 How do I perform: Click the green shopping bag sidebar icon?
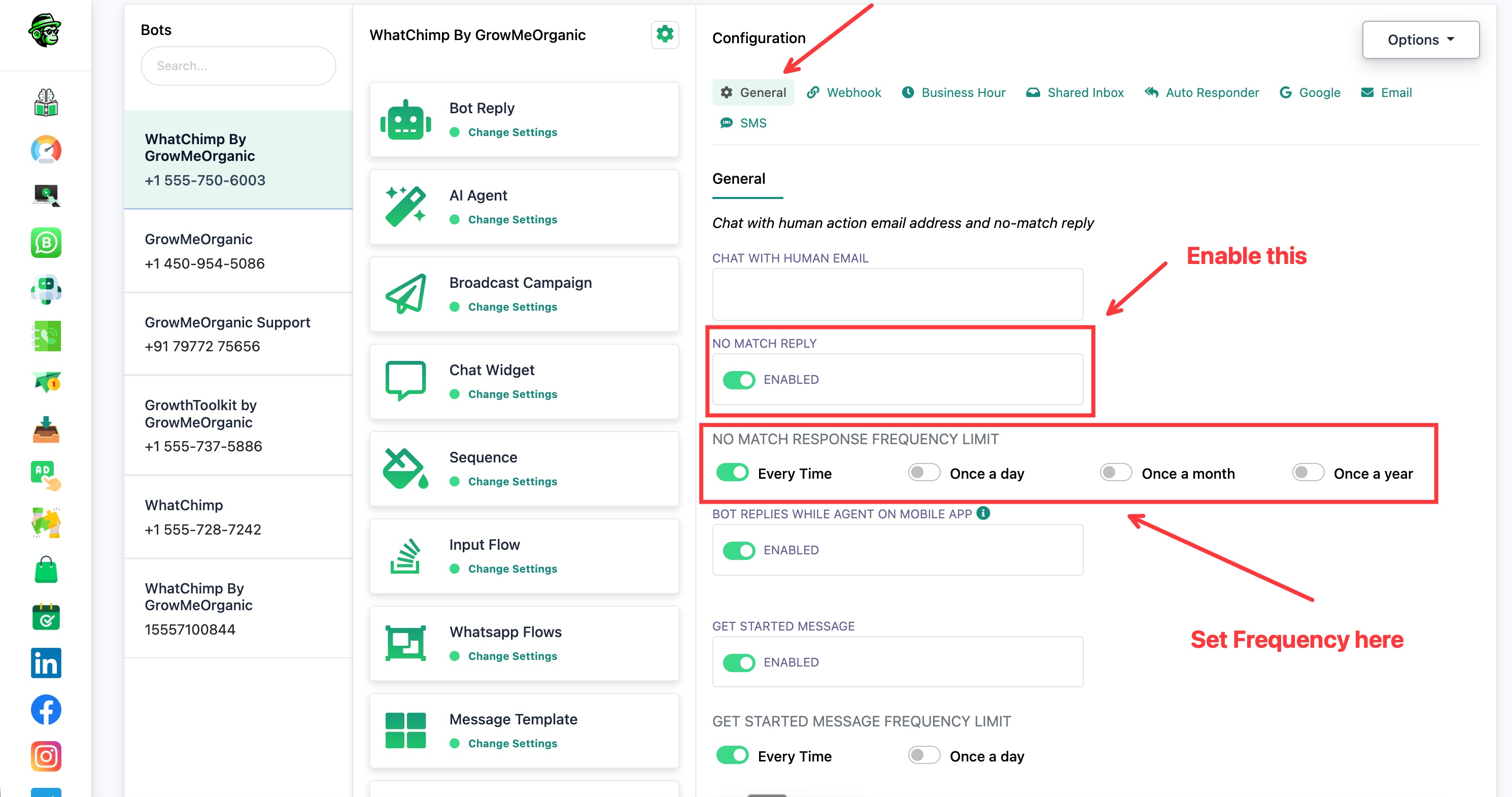pos(46,570)
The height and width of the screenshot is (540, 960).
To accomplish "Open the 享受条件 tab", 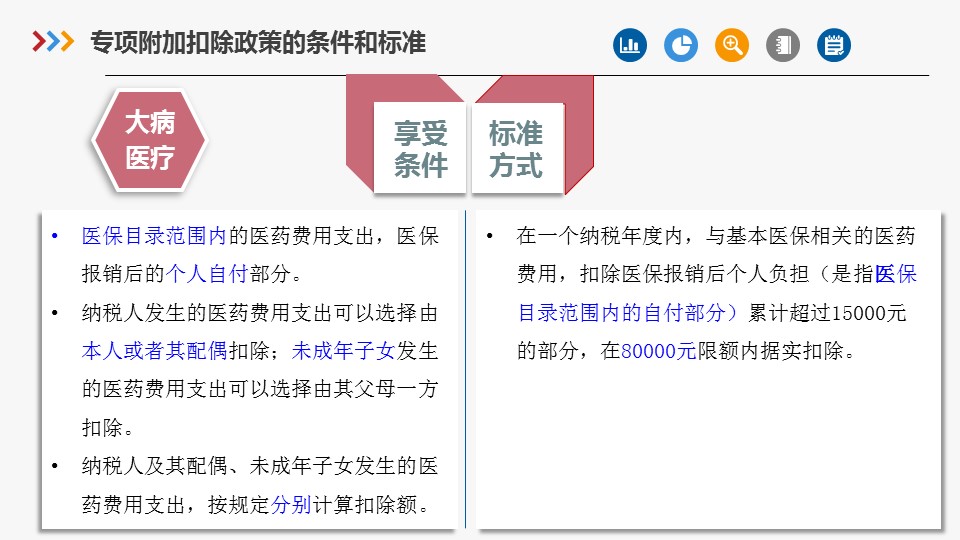I will (420, 149).
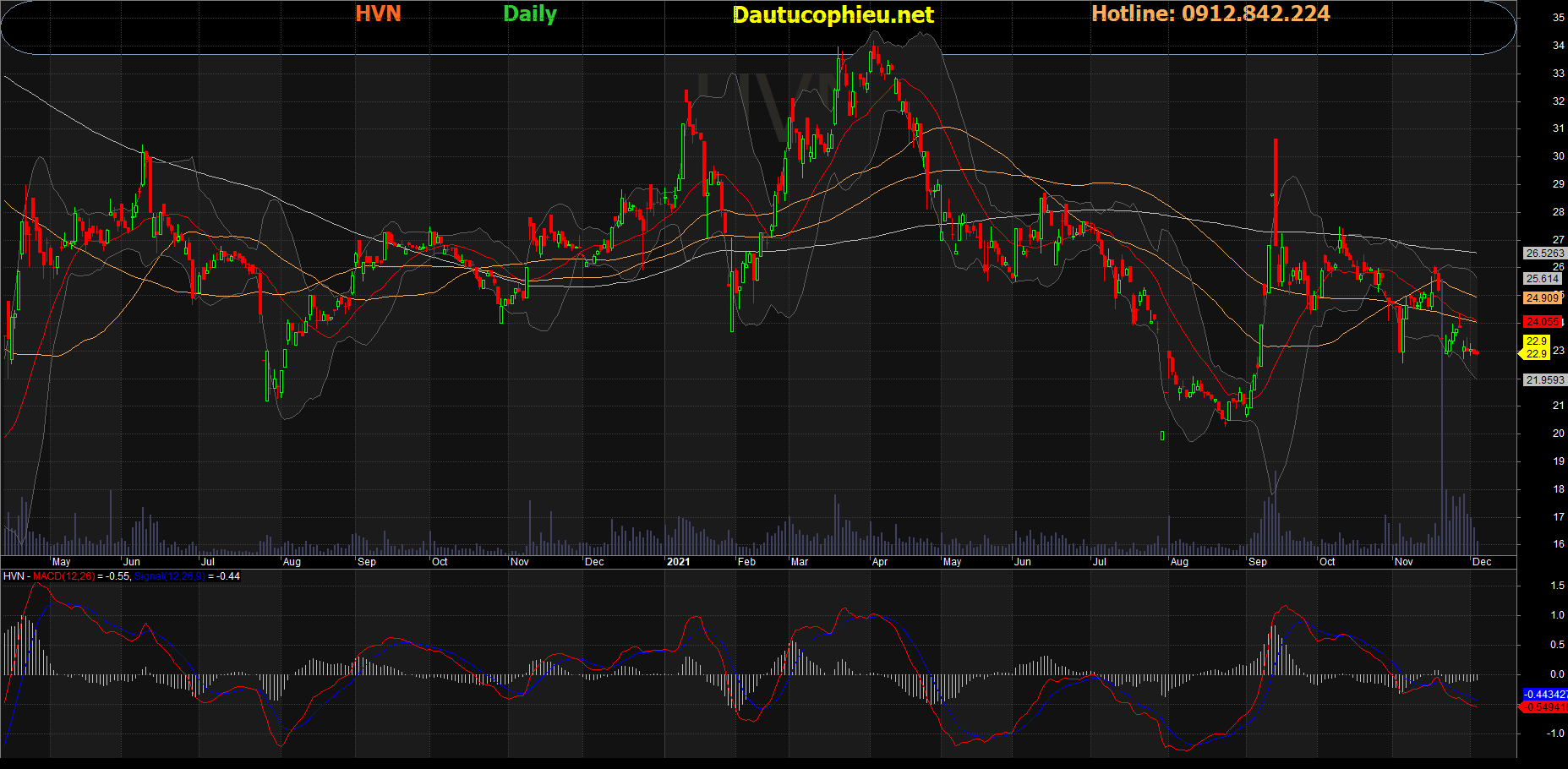Click the gray 25.614 price tag

[1543, 279]
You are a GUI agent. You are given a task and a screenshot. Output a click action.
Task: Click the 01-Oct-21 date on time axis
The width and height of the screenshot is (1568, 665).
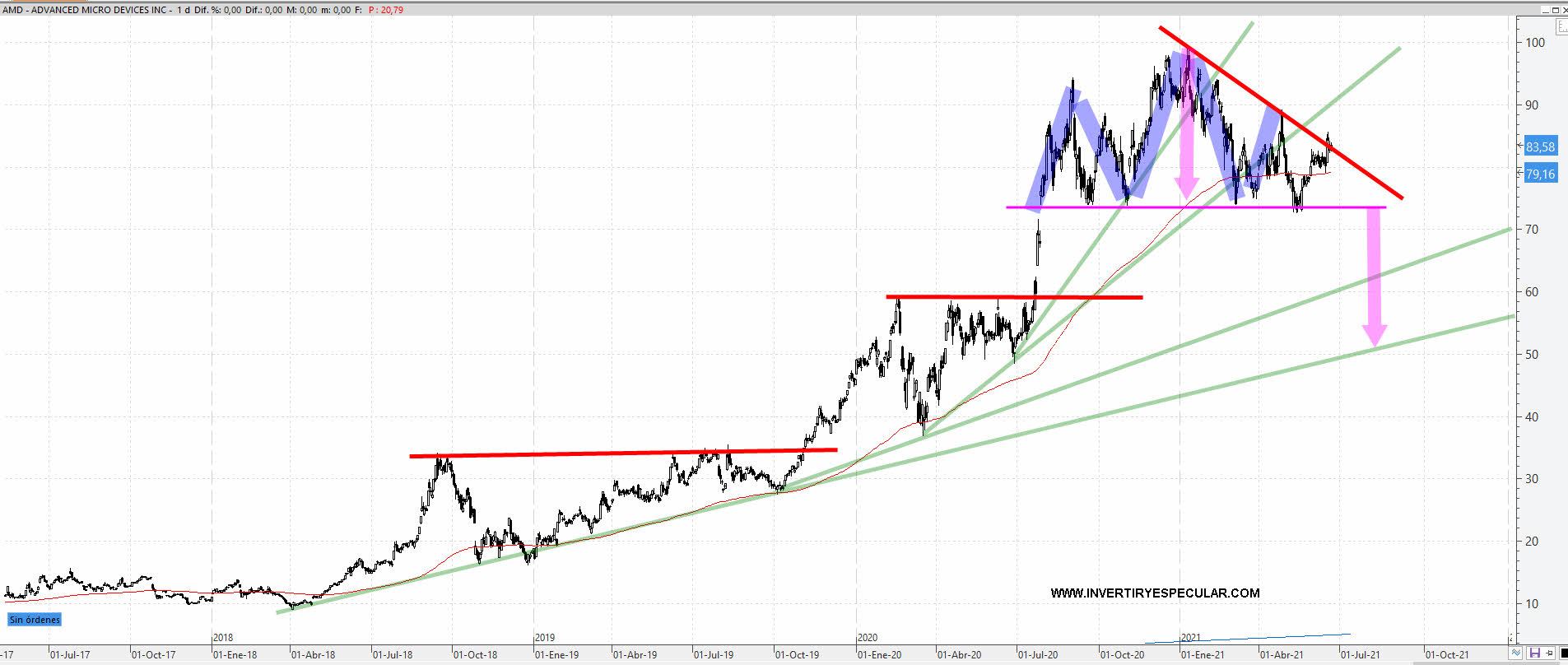click(1447, 655)
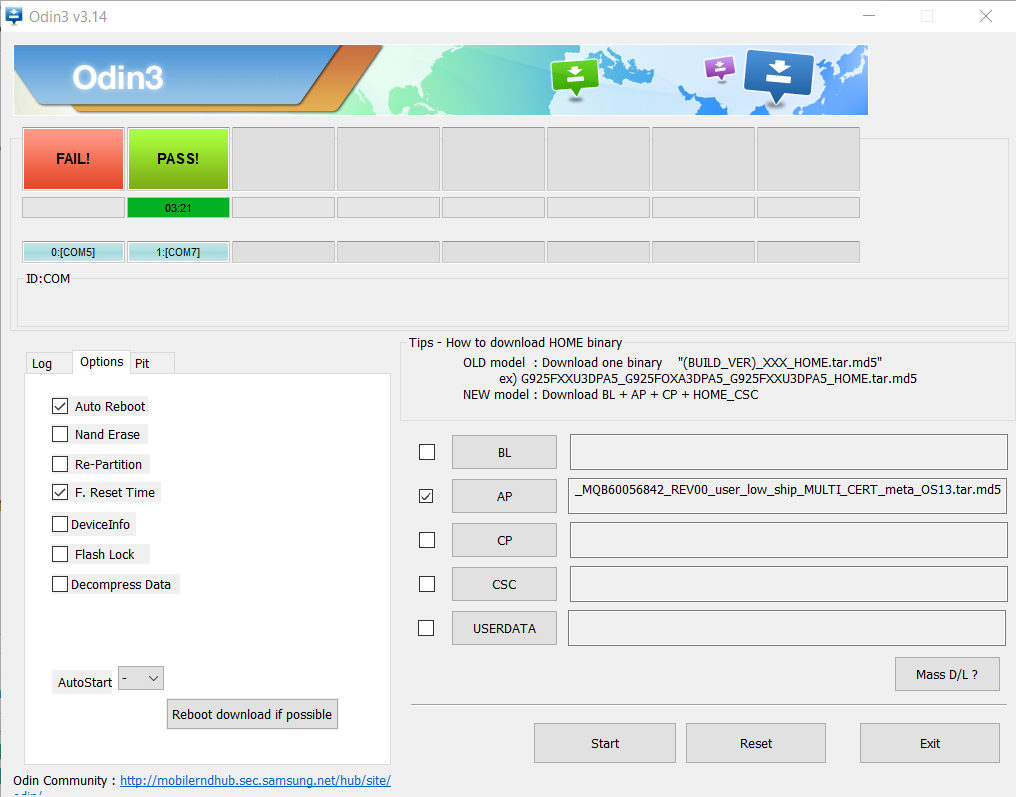Enable the Nand Erase checkbox
The height and width of the screenshot is (797, 1016).
pyautogui.click(x=60, y=434)
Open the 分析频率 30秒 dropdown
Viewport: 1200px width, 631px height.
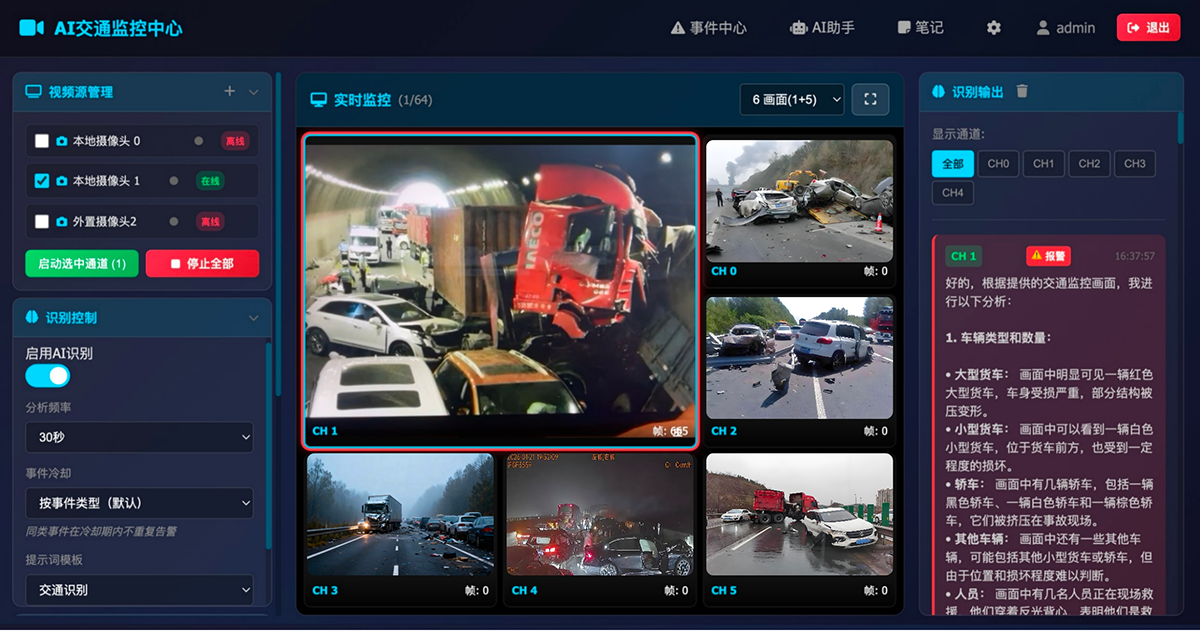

──────────────────────────────

From the line that holds "You are a GUI" down to the last line of the material above, every line is to be copied exactly, both ends included; pictures are to be omitted.

You are a GUI agent. You are given a task and a screenshot. Output a click action.
Task: Click the 01-Oct-21 date on time axis
The width and height of the screenshot is (1568, 665).
click(1447, 655)
Enable the Nand Erase checkbox
The height and width of the screenshot is (797, 1016).
pyautogui.click(x=60, y=434)
Open the 分析频率 30秒 dropdown
Viewport: 1200px width, 631px height.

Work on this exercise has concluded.